Managing the number of alerts
The NetProfiler features two tools for helping you manage the number of alerts:
Threshold Advisor – a quick way to deal with non-critical alerts that are appearing more often than is useful
Event Tuning Analyzer – a tool for getting a better understanding of how threshold settings are impacting the number of alerts being generated
Event Tuning Analyzer
To tune the number of alerts triggered by events:
-
Go to the Definitions > Policies page Security tab.
-
Select the Show alert counts for the last check box and specify the time period for which alerting is to be analyzed.
-
Examine the number of events that caused Low, Medium, or High alerts during the selected time period.
-
In the Configured Policies section, select the policy you want to tune.
-
In the Alerting Thresholds section, select the alerting threshold specification you want to adjust.
-
Click Analyze. This displays the Event Tuning Analysis page.
-
On the Event Tuning Analysis page, select a time period, such as the last day, for which event alerting is to be analyzed.
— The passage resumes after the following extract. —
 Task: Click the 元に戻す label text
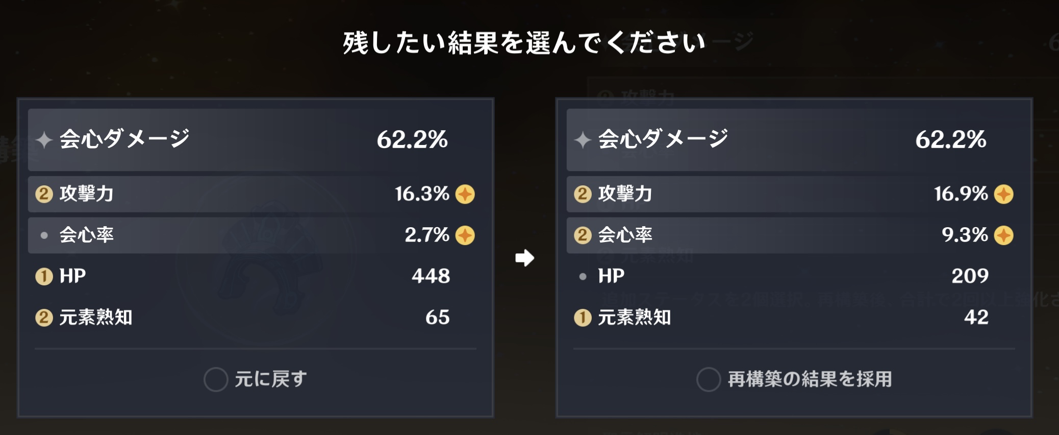pos(271,379)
For best results, use a time period during which the selected alerting thresholds were not adjusted.
-
Click Recalculate. (It is not necessary to recalculate if you keep the default time period of the last day.)
-
Click Help for a description of the red, orange, yellow and gray color coding on the graph.
-
Check the Alert Counts values to see there are too many or too few alerts being triggered by this type of event.
-
If there are too many Low, Medium or High alerts being triggered, raise the alerting threshold for the alert level in the Thresholds box.
-
If there are too few Low, Medium or High alerts being triggered, lower the alerting threshold for the alert level in the Thresholds box. (When lowering the Low alert threshold, note that the graph does not show events that had severities lower than the Low threshold at the time they occurred.)
-
-
Click Recalculate to see how many alerts would have been triggered during the selected time period if the alerting thresholds had been as you just set them in the previous step.
-
If you are satisfied with the results, click OK to reset the thresholds for the policy. If not, repeat the steps above until the numbers of Low, Medium, and High alerts are what you would want for the selected time period.
If this approach results in Low, Medium and High alerting thresholds that are too close to one another, you may be able to give yourself a larger range of severities to work with by modifying the severity that the event detection analytic assigns to the event.